Ivanov’s cousin Misha Borkin (Fayssal Bazzi) has flexible morals and is a buffoon likeable in limited doses. Even Sasha, in whose shining youth one can see some tiny hope for the future, babbles on about “active love”, a label to rival “conscious uncoupling” as a way of describing the complexities of intimacy.
They do little more than pontificate about money and politics, talk themselves up, gossip cruelly, sing a few songs and get a skin full should the occasion merit. Their uselessness is grotesque and very, very funny. The only people somewhat spared are Ivanov’s wife Anna (Zahra Newman), an intriguing woman “from another country” who shares outsider status with Doctor Yevgeny Lvov (Yalin Ozucelik), who is Turkish. Covertly (Anna) and overtly (Lvov) their judgment hangs over the group. It’s a big cast and a wonderful one, not forgetting the Lebedevs’ hired help, Gabriella, played by Belvoir assistant stage manager Mel Dyer in a performance of pure comedy gold.

Leslie’s Ivanov is, of course, insanely attractive despite the flaws he describes so vividly and exhaustively and he is, of course, doomed. He goes in for some meta-theatrical posturing about Hamlet, which goes down exceptionally well given Leslie’s history with the Dane (Melbourne Theatre Company in 2011, Belvoir in 2013), and seems to be very much in love with the idea of being the lost soul. Ivanov is a man of poses – the thwarted intellectual, the failed man of action – but Leslie also makes one see the horror of such emptiness as well as its absurdity. “I am in disgrace with myself,” he says, and nothing could be more despairing. He stands outside himself, can see what he is and can do nothing to alter his course.
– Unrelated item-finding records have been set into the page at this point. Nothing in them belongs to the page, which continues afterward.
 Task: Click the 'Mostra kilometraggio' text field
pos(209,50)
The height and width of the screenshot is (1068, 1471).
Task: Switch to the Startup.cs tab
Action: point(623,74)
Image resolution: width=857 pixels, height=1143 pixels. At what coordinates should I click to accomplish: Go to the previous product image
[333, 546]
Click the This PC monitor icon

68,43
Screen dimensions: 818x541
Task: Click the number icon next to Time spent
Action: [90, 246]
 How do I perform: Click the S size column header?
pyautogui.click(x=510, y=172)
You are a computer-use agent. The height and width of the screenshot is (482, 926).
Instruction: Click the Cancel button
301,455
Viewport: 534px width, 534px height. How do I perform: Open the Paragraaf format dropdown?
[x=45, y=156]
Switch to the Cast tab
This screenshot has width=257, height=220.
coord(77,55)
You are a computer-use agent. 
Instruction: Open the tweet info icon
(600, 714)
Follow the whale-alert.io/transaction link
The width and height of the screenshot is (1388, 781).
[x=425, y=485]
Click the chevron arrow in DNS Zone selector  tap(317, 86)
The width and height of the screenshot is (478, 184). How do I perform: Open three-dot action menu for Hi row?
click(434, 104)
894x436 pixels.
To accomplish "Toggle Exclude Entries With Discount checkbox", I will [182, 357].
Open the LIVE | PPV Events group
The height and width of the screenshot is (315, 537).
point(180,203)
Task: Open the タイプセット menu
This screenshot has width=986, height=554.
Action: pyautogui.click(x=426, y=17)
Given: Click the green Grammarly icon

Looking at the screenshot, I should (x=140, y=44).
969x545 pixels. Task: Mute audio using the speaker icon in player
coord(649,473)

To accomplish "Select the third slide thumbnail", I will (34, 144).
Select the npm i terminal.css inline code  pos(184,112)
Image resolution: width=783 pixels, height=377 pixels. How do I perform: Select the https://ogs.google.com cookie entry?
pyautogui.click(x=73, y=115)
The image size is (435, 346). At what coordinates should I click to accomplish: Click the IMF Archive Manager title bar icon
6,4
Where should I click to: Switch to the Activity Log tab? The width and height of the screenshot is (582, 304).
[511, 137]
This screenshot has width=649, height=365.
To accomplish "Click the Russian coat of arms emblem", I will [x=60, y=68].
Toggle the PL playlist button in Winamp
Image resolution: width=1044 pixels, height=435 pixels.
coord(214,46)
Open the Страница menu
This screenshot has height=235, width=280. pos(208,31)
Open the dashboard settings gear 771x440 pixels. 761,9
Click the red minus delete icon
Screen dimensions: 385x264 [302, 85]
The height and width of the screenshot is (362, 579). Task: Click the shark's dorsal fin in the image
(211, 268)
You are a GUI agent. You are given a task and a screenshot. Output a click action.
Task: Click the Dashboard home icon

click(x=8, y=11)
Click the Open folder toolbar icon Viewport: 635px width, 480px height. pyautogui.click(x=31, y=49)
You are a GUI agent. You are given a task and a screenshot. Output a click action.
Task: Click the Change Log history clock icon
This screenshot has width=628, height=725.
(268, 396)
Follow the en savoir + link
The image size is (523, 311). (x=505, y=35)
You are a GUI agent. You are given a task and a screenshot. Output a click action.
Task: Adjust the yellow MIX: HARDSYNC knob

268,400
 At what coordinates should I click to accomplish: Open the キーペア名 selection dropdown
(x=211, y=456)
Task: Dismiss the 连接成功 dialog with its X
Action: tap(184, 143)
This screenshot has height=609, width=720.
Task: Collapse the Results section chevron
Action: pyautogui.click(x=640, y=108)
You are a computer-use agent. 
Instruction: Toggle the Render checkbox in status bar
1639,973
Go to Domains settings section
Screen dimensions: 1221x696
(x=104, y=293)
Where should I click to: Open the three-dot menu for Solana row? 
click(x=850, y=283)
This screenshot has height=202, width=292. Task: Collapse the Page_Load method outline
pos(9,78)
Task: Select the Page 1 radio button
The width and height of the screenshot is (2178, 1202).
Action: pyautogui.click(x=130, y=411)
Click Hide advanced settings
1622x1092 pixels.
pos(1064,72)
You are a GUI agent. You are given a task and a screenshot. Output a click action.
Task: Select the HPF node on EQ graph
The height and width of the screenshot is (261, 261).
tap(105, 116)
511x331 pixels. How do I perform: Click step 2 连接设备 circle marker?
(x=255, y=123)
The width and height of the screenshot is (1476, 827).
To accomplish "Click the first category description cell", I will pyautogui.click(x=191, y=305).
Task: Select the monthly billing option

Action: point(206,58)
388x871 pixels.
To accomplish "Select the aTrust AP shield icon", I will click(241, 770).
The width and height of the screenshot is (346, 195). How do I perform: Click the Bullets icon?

Needless to say Flack doesn’t allow a drop of sentimentality to intrude. Chekov tried a couple of endings for the play and Flack chooses the one that shows our man as the plaything of fate rather than creator of his own destiny. The joke’s on him.
Ivanov ends on November 1.
I thought Ivanov’s monologue on despair and depression towards the end was brilliant – an insightful and sincere expression of those states of mind, soul and heart. Beyond Blue and Black Dog organisations, take note: this is how it feels.